Orientação:
Quais linhas dos itens abaixo contêm a palavra "avatar"? Transcreva cada uma delas por inteiro.

[Dados de coordenadas dos itens]

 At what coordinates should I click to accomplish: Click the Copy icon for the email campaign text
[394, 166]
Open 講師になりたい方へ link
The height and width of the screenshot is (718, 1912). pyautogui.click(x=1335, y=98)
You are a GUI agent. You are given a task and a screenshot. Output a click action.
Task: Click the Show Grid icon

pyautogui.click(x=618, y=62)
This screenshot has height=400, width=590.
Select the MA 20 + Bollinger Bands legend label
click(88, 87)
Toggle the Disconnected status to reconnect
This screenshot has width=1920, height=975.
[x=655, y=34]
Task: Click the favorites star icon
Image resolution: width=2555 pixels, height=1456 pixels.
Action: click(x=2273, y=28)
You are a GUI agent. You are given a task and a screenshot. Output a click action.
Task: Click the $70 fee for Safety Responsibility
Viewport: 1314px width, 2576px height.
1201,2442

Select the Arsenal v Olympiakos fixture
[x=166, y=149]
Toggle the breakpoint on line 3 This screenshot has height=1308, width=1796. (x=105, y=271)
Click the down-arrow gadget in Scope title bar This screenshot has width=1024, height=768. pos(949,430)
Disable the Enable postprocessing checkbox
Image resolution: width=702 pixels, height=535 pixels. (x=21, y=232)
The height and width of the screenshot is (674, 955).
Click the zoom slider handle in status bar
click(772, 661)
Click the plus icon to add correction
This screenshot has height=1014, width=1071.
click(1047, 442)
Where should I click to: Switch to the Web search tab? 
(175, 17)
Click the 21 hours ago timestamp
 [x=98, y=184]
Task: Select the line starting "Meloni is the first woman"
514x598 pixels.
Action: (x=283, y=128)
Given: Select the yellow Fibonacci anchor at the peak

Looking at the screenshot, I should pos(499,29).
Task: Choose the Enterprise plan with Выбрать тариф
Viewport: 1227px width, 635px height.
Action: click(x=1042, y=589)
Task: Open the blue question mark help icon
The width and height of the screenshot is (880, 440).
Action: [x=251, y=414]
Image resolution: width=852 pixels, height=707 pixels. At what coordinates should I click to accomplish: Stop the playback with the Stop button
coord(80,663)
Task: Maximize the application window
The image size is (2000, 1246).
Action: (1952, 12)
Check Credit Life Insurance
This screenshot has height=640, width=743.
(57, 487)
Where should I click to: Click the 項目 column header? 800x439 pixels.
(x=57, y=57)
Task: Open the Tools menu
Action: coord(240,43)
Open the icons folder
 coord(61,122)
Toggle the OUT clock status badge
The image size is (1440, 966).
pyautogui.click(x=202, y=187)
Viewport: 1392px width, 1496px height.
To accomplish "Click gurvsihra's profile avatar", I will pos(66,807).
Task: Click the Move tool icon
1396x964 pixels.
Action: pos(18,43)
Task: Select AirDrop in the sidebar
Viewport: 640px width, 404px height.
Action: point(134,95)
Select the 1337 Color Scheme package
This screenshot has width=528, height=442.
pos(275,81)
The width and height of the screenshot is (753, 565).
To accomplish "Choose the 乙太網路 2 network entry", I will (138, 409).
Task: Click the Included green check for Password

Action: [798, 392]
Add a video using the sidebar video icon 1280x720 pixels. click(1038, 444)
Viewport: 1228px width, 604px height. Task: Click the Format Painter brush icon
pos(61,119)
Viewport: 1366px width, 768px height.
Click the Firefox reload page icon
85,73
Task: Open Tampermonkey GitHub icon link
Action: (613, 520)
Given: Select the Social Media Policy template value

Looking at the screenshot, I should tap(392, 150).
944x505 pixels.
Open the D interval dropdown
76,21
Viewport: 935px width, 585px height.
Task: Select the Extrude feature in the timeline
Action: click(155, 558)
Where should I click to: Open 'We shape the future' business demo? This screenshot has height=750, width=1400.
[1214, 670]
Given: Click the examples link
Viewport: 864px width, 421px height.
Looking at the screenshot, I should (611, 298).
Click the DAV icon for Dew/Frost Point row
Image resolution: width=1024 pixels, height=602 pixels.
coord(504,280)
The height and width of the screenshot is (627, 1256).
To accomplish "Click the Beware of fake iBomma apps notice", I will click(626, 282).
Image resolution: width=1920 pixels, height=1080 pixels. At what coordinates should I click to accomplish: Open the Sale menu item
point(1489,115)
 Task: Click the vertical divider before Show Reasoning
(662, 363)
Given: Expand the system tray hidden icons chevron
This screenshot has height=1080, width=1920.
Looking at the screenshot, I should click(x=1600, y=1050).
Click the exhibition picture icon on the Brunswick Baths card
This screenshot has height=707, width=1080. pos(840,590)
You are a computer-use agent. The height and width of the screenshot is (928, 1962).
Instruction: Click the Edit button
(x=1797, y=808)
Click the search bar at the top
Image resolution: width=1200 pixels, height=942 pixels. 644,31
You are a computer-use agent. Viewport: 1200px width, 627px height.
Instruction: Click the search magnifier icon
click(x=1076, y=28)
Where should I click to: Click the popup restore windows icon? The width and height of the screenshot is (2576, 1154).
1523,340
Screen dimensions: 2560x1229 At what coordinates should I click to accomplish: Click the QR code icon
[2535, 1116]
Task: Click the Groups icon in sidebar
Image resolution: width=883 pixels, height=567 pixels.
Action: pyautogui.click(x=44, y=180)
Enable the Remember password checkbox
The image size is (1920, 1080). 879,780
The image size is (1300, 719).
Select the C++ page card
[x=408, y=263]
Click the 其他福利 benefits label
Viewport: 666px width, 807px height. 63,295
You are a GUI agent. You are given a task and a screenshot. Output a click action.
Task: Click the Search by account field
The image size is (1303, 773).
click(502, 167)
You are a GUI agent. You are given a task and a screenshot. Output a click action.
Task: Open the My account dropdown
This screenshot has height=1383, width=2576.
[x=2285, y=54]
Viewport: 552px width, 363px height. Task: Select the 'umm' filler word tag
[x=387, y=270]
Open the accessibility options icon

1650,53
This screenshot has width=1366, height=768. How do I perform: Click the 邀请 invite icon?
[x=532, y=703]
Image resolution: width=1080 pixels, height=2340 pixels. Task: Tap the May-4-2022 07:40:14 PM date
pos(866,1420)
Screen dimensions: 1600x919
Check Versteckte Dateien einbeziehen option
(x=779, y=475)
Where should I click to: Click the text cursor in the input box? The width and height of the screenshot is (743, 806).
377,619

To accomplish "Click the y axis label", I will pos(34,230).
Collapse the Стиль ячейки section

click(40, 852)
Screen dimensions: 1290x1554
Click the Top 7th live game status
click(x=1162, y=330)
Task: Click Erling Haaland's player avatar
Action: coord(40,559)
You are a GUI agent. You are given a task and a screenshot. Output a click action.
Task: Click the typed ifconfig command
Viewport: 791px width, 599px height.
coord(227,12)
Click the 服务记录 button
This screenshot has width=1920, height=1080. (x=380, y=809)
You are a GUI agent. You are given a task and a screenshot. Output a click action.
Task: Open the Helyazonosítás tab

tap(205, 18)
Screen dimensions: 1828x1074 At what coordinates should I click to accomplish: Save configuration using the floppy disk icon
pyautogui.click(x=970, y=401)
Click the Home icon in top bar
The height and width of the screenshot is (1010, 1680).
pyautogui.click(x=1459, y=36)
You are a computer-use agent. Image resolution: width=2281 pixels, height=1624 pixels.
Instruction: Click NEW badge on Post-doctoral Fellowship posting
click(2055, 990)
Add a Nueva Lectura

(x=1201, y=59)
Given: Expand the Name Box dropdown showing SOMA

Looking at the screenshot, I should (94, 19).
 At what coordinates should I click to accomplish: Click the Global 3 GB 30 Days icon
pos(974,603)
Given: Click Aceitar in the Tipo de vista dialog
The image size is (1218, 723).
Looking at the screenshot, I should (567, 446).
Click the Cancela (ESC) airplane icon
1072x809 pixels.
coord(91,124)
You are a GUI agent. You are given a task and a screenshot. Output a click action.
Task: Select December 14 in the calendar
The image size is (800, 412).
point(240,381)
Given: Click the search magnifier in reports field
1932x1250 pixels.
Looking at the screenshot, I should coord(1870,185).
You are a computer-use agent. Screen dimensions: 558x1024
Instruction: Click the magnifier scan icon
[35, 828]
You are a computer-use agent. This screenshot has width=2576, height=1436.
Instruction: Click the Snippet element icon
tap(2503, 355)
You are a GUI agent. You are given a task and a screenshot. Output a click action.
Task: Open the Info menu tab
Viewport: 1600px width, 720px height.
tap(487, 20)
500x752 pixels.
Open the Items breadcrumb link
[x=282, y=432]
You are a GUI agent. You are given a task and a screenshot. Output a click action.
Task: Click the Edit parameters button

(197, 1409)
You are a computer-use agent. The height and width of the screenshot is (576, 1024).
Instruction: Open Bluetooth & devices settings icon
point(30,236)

Resposta do exercício:
To accomplish "Click gurvsihra's profile avatar", I will pos(66,807).
Task: Click Erling Haaland's player avatar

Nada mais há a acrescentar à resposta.